◆ DATA FOR THIS TASK
== == ==

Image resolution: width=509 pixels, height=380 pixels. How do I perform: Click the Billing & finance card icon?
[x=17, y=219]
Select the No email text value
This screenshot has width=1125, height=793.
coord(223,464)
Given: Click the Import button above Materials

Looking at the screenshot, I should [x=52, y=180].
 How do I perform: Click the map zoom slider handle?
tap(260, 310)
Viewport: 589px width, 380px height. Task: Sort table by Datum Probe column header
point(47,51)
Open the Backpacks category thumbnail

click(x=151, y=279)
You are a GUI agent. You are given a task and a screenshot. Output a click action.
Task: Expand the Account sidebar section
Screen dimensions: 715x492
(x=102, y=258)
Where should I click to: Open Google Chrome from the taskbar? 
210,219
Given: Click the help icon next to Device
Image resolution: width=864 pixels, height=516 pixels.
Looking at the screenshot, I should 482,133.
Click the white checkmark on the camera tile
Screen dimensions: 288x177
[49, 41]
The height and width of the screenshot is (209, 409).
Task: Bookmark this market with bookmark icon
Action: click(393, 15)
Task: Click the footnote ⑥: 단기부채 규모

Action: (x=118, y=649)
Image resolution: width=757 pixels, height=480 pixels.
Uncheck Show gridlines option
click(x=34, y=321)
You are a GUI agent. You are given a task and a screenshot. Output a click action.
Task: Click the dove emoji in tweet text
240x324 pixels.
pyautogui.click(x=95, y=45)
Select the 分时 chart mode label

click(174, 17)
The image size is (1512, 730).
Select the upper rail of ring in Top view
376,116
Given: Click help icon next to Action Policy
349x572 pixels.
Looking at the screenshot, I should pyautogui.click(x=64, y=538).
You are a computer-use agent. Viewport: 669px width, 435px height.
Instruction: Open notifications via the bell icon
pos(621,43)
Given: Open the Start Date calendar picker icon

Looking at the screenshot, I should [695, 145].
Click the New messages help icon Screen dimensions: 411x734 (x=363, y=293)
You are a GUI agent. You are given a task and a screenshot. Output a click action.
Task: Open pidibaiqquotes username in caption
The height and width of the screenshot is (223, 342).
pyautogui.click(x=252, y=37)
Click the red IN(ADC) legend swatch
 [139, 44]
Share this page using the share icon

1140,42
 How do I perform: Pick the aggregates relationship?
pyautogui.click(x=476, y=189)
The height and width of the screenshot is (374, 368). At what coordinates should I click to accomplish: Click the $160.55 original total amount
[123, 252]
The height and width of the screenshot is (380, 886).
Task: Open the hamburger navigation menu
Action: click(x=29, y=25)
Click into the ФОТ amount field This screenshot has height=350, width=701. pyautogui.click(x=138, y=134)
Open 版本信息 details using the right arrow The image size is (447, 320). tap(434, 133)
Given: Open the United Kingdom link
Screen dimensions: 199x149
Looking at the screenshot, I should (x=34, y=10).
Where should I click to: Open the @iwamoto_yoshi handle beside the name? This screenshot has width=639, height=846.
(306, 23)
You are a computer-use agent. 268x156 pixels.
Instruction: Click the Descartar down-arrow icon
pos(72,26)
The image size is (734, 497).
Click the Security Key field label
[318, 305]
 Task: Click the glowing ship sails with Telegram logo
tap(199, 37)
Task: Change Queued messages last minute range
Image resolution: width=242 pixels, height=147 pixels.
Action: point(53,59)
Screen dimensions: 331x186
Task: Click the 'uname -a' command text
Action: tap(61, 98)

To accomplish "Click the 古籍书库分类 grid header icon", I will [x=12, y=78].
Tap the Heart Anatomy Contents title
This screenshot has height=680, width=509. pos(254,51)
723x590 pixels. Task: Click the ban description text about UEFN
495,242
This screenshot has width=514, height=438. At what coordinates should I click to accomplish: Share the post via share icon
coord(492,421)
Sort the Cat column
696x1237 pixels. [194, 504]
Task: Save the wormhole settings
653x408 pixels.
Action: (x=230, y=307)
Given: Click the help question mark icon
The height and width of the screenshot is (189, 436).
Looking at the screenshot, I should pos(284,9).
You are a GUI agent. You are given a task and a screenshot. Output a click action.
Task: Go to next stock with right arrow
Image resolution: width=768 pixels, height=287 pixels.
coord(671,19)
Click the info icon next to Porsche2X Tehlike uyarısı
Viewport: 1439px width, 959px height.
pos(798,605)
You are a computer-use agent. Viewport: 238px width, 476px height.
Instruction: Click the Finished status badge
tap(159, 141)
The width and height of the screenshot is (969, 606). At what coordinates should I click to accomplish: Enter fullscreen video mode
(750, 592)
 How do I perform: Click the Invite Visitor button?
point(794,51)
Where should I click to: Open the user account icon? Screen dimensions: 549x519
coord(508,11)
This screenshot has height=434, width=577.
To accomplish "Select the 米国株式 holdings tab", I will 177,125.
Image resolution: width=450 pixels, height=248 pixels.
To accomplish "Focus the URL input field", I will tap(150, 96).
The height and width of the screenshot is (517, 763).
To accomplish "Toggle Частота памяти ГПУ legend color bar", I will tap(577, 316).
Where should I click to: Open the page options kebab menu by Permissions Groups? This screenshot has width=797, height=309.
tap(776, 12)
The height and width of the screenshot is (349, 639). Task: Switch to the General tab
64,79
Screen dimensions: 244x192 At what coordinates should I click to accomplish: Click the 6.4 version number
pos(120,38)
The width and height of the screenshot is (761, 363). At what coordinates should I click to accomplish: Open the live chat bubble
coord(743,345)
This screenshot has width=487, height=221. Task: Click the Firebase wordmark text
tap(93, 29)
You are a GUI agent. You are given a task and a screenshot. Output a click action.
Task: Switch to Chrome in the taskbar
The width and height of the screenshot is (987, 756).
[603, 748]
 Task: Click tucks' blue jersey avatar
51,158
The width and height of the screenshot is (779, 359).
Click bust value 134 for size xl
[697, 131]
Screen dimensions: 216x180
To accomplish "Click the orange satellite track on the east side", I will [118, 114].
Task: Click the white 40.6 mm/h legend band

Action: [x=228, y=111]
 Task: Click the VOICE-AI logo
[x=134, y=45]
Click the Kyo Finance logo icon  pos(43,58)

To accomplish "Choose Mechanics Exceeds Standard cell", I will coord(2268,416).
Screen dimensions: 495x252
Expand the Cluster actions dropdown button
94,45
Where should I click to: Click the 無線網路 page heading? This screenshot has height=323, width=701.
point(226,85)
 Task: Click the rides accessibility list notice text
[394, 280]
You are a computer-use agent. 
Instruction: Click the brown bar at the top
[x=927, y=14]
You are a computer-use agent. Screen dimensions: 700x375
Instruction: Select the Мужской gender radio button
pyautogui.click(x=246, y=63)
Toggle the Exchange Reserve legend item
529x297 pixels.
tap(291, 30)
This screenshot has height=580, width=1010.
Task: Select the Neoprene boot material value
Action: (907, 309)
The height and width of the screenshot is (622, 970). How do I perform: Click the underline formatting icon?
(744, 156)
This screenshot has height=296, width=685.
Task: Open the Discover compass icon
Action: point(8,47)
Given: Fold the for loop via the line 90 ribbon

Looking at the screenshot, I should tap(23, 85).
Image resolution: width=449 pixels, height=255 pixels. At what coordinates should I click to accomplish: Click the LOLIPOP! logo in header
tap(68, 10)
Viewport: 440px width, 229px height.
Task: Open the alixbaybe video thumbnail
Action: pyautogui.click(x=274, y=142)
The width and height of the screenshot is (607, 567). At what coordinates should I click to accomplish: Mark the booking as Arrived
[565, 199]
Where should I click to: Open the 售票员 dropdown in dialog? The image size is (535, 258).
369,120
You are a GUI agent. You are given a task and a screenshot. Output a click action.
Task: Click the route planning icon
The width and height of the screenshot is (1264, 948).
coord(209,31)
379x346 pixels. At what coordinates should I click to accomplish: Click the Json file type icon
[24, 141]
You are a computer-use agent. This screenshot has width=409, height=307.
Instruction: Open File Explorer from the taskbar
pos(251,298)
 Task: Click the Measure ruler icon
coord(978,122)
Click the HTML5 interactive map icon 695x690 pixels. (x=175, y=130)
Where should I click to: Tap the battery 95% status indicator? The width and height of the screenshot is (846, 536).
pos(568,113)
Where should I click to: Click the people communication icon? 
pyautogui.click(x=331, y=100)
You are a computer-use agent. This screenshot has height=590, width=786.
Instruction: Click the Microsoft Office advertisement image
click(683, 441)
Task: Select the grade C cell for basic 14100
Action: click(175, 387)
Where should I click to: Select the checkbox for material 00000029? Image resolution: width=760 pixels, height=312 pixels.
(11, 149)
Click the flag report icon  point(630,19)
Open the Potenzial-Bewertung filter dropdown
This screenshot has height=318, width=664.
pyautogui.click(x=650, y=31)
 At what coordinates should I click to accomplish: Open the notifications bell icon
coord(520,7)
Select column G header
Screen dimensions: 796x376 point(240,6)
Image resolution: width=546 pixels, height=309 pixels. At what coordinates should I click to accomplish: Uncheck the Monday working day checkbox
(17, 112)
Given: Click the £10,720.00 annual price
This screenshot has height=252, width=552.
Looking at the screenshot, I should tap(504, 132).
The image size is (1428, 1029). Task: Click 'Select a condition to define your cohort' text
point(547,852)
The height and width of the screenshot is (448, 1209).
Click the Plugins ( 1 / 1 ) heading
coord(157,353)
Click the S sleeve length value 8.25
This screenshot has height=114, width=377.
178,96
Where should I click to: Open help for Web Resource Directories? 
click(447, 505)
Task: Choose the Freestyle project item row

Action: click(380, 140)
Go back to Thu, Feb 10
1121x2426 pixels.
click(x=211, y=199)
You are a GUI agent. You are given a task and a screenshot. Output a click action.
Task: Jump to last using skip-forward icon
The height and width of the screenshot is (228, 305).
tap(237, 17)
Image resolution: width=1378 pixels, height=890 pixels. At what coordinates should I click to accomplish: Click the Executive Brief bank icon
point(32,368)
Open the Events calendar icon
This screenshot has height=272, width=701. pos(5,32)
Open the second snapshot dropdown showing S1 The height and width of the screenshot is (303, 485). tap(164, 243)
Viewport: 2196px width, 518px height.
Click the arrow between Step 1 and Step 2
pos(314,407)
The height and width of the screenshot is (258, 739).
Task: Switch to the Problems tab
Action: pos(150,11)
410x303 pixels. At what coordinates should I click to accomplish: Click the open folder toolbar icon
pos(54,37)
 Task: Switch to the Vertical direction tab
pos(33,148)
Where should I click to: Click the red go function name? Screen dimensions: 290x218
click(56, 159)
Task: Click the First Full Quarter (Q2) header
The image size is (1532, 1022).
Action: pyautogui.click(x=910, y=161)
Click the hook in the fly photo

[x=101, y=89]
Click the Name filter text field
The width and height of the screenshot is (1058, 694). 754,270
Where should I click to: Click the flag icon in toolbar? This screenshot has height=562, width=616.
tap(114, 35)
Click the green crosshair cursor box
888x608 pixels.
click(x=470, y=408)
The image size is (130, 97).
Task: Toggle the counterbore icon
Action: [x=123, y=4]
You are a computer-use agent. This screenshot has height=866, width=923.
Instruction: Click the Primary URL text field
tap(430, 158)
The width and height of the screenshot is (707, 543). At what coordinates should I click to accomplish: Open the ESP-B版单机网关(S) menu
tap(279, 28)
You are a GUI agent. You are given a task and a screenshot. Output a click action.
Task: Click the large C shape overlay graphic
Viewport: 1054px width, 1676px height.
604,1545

== == ==

◆ WORK TO COMPLETE
Your answer is a single number: how many lines in the listing above hold "messages"?

◆ EXERCISE ANSWER
2